> Work item:
Only the lines holding "Search" are wanted here; copy each from the listing.

> Data extract:
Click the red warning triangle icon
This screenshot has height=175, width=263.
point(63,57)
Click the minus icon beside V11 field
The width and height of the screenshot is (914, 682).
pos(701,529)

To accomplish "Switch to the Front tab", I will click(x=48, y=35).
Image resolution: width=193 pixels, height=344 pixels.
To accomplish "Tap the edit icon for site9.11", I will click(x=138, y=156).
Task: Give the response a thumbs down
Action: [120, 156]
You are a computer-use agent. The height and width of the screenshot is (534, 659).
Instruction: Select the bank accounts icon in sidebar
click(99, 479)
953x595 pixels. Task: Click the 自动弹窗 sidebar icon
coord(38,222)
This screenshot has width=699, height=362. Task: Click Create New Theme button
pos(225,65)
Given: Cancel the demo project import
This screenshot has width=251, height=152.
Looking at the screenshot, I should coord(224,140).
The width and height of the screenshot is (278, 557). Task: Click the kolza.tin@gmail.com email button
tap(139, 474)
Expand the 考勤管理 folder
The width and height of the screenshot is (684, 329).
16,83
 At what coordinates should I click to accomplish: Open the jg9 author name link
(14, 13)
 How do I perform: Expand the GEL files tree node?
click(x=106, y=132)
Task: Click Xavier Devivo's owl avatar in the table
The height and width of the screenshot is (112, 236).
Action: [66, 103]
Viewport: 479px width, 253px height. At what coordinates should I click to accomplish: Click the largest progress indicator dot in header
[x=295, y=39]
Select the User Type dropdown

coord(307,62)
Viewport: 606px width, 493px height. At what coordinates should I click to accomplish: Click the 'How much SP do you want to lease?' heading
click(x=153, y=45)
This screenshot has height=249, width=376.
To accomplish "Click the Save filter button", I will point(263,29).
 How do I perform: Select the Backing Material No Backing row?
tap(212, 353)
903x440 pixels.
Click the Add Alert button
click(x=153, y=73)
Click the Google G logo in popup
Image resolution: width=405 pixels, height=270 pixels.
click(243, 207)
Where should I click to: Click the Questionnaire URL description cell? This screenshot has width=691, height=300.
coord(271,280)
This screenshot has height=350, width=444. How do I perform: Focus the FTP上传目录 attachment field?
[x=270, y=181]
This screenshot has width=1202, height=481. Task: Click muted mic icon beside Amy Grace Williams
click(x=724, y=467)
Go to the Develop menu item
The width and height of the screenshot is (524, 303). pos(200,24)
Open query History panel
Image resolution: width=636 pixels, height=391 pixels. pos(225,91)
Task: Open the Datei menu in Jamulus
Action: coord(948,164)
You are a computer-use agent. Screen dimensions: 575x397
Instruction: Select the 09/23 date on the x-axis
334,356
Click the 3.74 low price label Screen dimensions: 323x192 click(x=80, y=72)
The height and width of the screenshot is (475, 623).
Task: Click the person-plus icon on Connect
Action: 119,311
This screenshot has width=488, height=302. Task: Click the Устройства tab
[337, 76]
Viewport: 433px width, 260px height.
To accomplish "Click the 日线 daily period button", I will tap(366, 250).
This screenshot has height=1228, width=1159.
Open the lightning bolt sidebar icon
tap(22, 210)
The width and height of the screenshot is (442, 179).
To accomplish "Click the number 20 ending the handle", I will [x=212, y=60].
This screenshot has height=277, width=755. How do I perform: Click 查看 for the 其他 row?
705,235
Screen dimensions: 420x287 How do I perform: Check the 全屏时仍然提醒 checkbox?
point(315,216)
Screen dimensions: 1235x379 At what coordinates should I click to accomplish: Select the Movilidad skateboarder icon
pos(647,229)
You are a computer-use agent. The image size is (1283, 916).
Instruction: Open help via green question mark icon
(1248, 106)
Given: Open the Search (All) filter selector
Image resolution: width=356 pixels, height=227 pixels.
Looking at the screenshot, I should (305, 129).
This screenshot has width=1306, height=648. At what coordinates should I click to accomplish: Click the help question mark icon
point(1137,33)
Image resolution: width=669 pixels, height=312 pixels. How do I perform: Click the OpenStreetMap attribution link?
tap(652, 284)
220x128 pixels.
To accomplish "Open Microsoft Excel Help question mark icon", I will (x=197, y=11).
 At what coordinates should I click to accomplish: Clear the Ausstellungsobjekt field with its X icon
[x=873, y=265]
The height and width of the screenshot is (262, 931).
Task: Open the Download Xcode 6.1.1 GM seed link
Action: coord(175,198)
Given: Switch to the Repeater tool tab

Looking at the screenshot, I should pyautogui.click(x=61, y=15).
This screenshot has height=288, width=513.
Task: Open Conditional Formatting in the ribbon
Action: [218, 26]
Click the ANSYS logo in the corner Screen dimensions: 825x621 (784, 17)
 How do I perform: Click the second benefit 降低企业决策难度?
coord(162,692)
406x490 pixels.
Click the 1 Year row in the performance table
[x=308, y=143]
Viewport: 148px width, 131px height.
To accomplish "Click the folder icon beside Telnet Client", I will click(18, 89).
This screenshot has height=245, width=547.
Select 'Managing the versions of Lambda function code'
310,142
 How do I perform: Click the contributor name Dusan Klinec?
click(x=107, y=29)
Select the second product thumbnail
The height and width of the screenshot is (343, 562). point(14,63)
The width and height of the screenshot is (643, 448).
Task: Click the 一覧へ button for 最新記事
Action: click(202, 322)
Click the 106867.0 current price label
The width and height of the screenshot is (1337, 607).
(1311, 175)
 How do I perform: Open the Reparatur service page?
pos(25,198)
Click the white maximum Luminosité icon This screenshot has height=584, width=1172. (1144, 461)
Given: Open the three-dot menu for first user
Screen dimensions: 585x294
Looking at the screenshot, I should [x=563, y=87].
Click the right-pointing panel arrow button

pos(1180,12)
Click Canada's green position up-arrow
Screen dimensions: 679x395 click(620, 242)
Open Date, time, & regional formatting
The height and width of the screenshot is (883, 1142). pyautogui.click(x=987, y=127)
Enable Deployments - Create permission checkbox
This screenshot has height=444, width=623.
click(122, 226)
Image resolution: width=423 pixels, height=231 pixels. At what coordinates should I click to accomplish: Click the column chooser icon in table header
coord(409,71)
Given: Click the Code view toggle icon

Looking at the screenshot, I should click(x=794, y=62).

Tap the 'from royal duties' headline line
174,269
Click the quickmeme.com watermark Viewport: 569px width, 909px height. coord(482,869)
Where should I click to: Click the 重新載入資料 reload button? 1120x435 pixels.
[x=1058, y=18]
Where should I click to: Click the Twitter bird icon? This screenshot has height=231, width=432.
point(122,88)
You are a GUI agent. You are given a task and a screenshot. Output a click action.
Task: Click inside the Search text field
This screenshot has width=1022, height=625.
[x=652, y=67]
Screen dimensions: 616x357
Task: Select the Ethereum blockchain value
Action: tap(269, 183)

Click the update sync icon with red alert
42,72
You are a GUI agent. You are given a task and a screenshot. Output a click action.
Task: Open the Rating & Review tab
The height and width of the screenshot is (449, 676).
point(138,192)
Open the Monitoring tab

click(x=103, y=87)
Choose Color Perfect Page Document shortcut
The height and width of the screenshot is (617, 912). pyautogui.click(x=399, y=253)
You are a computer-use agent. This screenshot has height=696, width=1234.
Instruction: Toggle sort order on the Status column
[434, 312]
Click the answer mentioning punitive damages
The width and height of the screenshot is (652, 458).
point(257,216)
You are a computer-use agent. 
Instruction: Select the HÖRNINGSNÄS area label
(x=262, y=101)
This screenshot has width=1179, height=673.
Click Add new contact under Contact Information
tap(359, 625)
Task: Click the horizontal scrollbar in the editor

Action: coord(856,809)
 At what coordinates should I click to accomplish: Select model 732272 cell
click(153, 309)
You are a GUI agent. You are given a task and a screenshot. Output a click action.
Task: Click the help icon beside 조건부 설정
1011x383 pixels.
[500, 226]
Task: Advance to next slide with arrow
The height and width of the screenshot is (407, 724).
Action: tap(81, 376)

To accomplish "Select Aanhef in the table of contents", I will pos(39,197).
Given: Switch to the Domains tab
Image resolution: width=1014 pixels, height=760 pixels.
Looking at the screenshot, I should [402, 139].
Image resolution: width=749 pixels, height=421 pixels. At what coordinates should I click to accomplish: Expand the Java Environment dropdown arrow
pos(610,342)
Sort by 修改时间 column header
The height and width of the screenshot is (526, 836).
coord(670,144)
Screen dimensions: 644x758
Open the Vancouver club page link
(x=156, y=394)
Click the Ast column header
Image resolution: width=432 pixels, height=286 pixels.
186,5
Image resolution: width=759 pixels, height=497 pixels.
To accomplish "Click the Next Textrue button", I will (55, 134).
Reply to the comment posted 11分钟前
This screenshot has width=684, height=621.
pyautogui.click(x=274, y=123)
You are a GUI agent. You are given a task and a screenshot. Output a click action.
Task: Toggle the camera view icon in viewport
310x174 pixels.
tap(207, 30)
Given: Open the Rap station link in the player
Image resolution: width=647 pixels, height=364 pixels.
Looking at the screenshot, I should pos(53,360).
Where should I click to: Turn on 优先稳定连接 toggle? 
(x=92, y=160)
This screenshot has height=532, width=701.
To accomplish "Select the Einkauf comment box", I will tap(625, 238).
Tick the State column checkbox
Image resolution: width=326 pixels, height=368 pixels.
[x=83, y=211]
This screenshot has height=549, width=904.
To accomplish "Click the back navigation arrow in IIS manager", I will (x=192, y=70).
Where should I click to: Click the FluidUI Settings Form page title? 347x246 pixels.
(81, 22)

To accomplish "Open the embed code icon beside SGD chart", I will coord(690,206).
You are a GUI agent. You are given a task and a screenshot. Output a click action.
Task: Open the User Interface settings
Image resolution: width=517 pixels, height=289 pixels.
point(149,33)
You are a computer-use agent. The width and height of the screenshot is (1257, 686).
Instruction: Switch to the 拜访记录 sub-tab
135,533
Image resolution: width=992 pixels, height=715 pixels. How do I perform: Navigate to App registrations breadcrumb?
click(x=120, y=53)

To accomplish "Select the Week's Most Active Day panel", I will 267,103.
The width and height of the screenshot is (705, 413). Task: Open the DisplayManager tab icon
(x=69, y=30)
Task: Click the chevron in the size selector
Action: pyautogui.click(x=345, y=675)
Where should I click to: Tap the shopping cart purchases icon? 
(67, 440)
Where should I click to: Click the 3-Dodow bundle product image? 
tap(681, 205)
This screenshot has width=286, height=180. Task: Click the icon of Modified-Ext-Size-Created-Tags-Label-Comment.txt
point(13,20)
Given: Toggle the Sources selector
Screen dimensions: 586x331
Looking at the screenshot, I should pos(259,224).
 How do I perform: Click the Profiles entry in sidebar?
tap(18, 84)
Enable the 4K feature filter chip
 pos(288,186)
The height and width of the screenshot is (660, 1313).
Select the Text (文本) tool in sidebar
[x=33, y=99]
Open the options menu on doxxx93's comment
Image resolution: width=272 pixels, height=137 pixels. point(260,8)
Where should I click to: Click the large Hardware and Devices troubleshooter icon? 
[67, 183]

> Result of the task:
Given: Open the Search (All) filter selector
Task: Click inside the Search text field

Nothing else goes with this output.